Published on Academy of American Poets (https://poets.org)


Crows

What if to taste and see, to notice things,
to stand each is up against emptiness
for a moment or an eternity—
images collected in consciousness
like a tree alone on the horizon—
is the main reason we’re on the planet.
The food’s here of the first crow to arrive,
numbers two and three at a safe distance,
then approaching the hand-created taste
of leftover coconut macaroons.
The instant sparks in the earth’s awareness.

Credit


Copyright © 2016 by Marilyn Nelson. Originally published in Poem-a-Day on May 4, 2016, by the Academy of American Poets.

About this Poem


“The tree is an allusion to a poem by Rilke; the musing wonders whether it’s possible to have Gaia consciousness. I was watching crows eat the holiday leftovers I’d tossed out onto the snow. They really liked the coconut macaroons.”
—Marilyn Nelson

Author


Marilyn Nelson

Marilyn Nelson was born in Cleveland on April 26, 1946, to Melvin M. Nelson, a U.S. serviceman in the Air Force and a member of the last class to graduate from air cadet training at Tuskegee Institute. Nelson’s mother, Johnnie Mitchell Nelson, was a teacher. Brought up first on one military base and then another, Nelson started writing while still in elementary school.
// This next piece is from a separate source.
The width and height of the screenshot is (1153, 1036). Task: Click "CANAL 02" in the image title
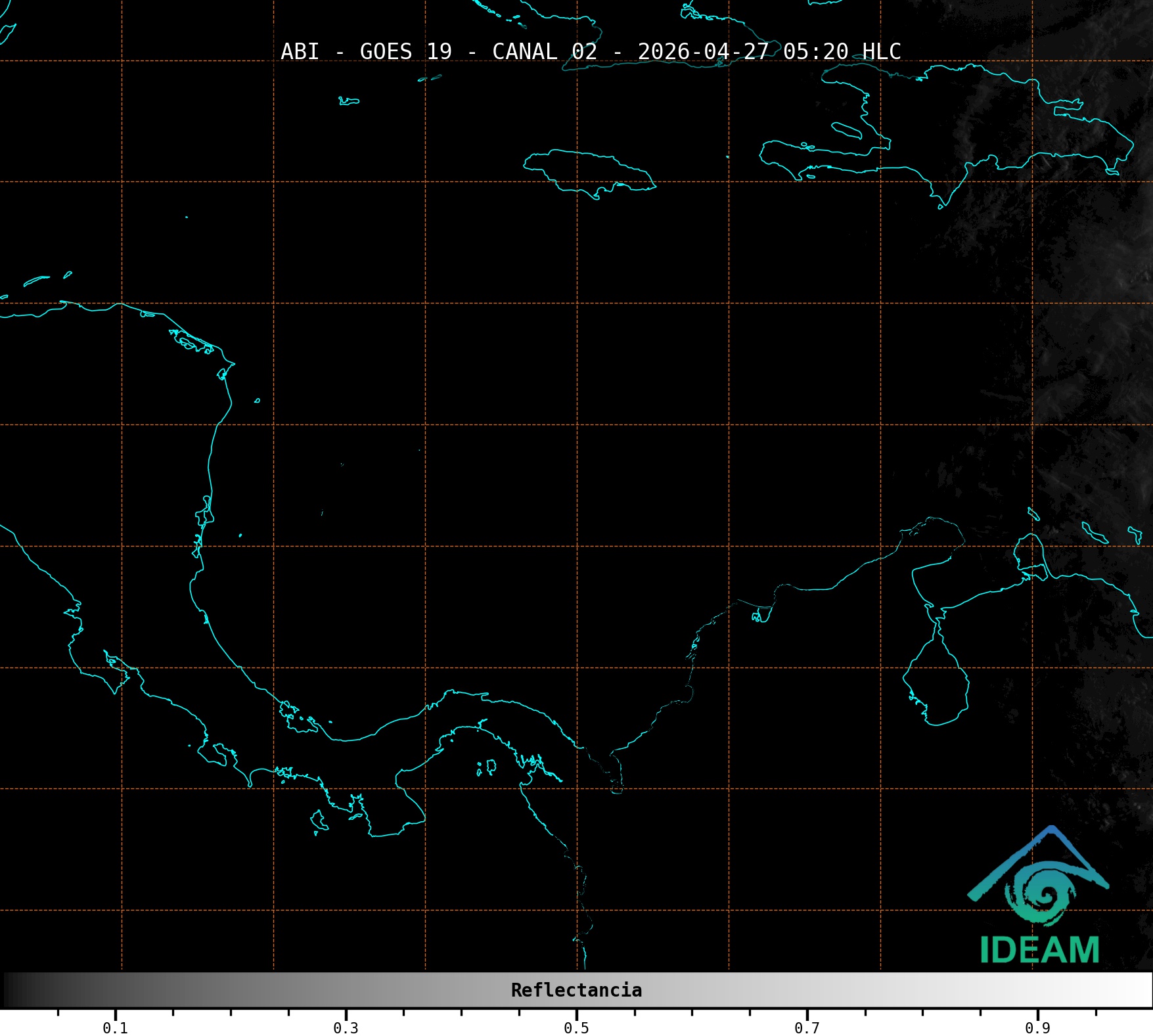tap(544, 51)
She earned her BA from the University of California, Davis, and holds postgraduate degrees from the University of Pennsylvania (MA, 1970) and the University of Minnesota (PhD, 1979).

Nelson’s books include My Seneca Village (namelos, 2015); The Fields of Praise: New and Selected Poems (Louisiana State University Press, 1997), which was a finalist for the 1998 Lenore Marshall Poetry Prize, the 1997 National Book Award, and the PEN Winship Award; and The Homeplace (Louisiana State University Press, 1990), which won the 1992 Anisfield-Wolf Award and was a finalist for the 1991 National Book Award.

Nelson has also published collections of verse for children and young adults, including A Is For Oboe: The Orchestra’s Alphabet (Penguin Random House, 2022), co-authored with Lera Auerbach; Augusta Savage: The Shape of a Sculptor’s Life (Little, Brown and Company, 2022); Lubaya’s Quiet Roar (Penguin Random House, 2020); The Baobab Room (Homebound Publications, 2019); American Ace (Dial Books, 2016); Carver: A Life in Poems (Boyds Mills Press, 2001); The Cat Walked Through the Casserole and Other Poems for Children (Carolrhoda Books, 1984), with Pamela Espeland; and Halfdan Rasmussen’s Hundreds of Hens and Other Poems for Children (Black Willow Press, 1982), which she translated from Danish with Pamela Espeland.

Nelson’s honors include the 2019 Ruth Lilly Poetry Prize, the 2019 Denise Levertov Award, a Frost Medal from the Poetry Society of America, a Fulbright Teaching Fellowship, two Pushcart Prizes, and the 1990 Connecticut Arts Award, as well as fellowships from the Guggenheim Foundation and the National Endowment for the Arts. From 2001–2006, she served as the poet laureate of Connecticut. Nelson was also awarded the 2017 NSK Neustadt Prize for Children’s Literature, given in recognition of a “storied literary career exploring history, race relations, and feminism in America.”

In 2013, Nelson was elected a Chancellor of the Academy of American Poets. Fellow Chancellor Arthur Sze praised her selection, saying: “Marilyn Nelson’s poetry is remarkable for its sheer range of voice and style, for its historical roots, and for its lyrical narratives that, replete with luminous details, unfold with an emotional force that, ultimately, becomes praise. She is a vital ambassador of poetry.” In 2022, she received the Wallace Stevens Award, given annually by the Academy of American Poets to recognize outstanding and proven mastery in the art of poetry.

Nelson was the guest curator for a special series of Poem-a-Day and has taught at the University of Connecticut, Storrs, since 1978, where she is a professor emerita of English.